*AIM OF THE TASK*:
Using the data below, return the stretch from the line that contains "Click the Efficiency" through the line that contains "Task: Click the yellow", both included, exactly as it stands and nothing beyond it.
** Opening THE DATA block **
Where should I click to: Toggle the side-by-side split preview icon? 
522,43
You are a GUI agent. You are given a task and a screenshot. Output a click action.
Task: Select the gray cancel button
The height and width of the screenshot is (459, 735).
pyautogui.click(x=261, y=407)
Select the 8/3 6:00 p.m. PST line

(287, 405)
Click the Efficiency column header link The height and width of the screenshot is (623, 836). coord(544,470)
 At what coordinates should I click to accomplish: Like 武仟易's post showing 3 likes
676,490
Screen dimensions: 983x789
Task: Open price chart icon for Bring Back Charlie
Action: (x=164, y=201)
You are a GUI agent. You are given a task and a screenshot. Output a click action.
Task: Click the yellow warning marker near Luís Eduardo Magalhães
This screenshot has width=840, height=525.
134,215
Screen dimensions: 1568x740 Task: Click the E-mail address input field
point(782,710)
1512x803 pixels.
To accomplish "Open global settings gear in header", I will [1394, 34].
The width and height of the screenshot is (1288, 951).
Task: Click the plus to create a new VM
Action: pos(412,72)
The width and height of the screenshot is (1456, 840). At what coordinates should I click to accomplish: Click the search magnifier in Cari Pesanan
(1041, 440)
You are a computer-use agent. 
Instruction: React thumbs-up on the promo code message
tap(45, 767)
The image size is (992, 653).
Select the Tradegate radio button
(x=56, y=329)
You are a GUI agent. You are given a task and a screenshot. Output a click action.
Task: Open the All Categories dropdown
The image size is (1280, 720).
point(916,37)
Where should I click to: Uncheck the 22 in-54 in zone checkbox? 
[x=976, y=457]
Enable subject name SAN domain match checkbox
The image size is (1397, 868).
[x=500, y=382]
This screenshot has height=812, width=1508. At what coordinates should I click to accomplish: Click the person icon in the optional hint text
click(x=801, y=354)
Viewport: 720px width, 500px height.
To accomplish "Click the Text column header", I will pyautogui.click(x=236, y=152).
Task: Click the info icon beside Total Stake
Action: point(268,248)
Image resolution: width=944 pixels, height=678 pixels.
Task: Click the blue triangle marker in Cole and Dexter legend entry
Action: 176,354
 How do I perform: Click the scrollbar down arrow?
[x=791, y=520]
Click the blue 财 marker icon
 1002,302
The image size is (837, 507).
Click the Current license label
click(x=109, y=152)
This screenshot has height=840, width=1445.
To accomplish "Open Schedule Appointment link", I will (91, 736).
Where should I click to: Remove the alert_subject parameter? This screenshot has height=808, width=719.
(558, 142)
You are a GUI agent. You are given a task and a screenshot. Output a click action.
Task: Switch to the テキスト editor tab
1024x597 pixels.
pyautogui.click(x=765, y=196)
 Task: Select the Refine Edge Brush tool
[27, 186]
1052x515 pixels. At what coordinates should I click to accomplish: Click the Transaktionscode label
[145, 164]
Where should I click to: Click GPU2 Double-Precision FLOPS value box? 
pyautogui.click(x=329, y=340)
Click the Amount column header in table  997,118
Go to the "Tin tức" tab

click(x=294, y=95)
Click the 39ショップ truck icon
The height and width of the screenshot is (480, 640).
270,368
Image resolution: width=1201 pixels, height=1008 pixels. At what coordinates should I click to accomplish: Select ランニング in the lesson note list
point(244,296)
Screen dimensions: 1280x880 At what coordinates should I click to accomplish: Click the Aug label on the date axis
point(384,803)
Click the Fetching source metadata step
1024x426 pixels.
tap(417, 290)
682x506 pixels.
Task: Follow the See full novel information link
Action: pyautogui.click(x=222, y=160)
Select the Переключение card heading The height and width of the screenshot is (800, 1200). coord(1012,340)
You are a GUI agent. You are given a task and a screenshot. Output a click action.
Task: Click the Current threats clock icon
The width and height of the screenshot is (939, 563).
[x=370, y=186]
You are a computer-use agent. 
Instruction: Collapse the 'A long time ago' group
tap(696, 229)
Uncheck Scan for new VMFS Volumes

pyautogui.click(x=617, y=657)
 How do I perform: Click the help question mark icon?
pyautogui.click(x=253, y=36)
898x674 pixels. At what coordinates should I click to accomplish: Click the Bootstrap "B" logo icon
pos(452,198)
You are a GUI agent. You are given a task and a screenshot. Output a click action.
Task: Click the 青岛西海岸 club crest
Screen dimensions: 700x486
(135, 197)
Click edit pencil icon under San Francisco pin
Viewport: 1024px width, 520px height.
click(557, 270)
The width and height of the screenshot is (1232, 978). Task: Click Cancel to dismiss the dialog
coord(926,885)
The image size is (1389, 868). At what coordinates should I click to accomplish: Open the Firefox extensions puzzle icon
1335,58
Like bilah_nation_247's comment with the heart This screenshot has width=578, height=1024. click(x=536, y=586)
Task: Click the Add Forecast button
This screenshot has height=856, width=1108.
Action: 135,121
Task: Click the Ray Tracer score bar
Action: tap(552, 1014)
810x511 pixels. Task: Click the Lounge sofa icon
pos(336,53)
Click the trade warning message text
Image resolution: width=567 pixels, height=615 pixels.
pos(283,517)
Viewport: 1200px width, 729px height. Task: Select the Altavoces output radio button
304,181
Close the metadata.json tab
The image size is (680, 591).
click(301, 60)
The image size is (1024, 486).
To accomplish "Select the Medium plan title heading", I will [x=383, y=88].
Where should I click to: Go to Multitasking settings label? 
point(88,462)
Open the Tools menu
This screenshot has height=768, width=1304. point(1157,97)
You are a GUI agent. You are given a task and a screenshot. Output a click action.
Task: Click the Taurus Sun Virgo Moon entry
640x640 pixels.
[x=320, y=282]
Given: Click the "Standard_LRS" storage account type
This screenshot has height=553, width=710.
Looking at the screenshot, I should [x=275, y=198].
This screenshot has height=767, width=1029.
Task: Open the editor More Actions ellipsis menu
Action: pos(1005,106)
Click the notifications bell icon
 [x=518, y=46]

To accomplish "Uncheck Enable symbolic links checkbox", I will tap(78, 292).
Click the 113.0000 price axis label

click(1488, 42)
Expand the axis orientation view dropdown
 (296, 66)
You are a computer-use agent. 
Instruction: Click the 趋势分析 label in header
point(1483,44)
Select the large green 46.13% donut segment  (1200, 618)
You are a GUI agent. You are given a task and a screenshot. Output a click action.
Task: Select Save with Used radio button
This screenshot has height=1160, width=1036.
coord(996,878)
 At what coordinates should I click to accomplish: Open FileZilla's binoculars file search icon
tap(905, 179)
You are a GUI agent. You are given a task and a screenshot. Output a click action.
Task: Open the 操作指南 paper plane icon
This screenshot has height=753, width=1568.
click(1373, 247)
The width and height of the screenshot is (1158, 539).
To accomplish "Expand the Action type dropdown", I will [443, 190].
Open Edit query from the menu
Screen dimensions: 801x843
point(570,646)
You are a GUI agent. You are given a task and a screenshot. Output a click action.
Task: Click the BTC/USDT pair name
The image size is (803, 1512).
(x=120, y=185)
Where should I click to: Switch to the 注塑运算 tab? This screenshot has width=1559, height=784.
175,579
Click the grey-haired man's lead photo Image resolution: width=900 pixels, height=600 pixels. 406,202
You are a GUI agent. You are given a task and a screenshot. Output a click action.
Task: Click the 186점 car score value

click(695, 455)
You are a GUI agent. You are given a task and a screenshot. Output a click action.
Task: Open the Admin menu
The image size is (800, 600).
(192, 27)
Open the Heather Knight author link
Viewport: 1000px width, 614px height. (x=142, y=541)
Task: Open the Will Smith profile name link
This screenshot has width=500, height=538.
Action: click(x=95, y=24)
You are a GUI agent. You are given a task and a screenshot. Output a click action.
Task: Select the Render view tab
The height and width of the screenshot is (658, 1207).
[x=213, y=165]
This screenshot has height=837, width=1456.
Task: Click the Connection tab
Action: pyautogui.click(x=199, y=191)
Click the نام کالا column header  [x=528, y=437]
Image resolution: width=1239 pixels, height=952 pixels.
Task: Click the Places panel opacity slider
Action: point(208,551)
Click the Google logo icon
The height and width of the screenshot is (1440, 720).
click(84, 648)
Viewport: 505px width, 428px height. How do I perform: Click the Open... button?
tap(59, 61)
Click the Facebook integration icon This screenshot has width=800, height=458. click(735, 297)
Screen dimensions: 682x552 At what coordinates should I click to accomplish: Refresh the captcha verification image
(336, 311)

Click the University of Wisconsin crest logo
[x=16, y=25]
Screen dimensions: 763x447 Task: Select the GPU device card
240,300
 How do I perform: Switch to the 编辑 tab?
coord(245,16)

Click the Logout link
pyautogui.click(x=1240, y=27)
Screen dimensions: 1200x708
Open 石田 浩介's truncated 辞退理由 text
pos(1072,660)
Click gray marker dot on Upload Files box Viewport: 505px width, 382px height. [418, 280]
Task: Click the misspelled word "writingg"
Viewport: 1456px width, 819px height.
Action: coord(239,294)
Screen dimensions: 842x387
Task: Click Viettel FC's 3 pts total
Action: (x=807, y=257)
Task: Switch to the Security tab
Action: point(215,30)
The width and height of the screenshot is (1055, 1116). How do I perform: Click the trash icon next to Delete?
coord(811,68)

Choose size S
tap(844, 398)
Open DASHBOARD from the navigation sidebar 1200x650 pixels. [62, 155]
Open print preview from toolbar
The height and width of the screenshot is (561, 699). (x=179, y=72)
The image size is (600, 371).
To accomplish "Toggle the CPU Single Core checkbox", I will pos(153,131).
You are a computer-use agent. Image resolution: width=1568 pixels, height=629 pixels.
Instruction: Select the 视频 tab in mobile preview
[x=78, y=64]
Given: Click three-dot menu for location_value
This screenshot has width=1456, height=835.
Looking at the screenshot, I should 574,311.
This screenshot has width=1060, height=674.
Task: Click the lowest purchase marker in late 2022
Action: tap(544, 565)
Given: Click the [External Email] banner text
** Closing THE DATA block **
*SOLUTION TO THIS EXERCISE*:
Click the Efficiency column header link The height and width of the screenshot is (623, 836). coord(544,470)
 At what coordinates should I click to accomplish: Like 武仟易's post showing 3 likes
676,490
Screen dimensions: 983x789
Task: Open price chart icon for Bring Back Charlie
Action: (x=164, y=201)
You are a GUI agent. You are given a task and a screenshot. Output a click action.
Task: Click the yellow warning marker near Luís Eduardo Magalhães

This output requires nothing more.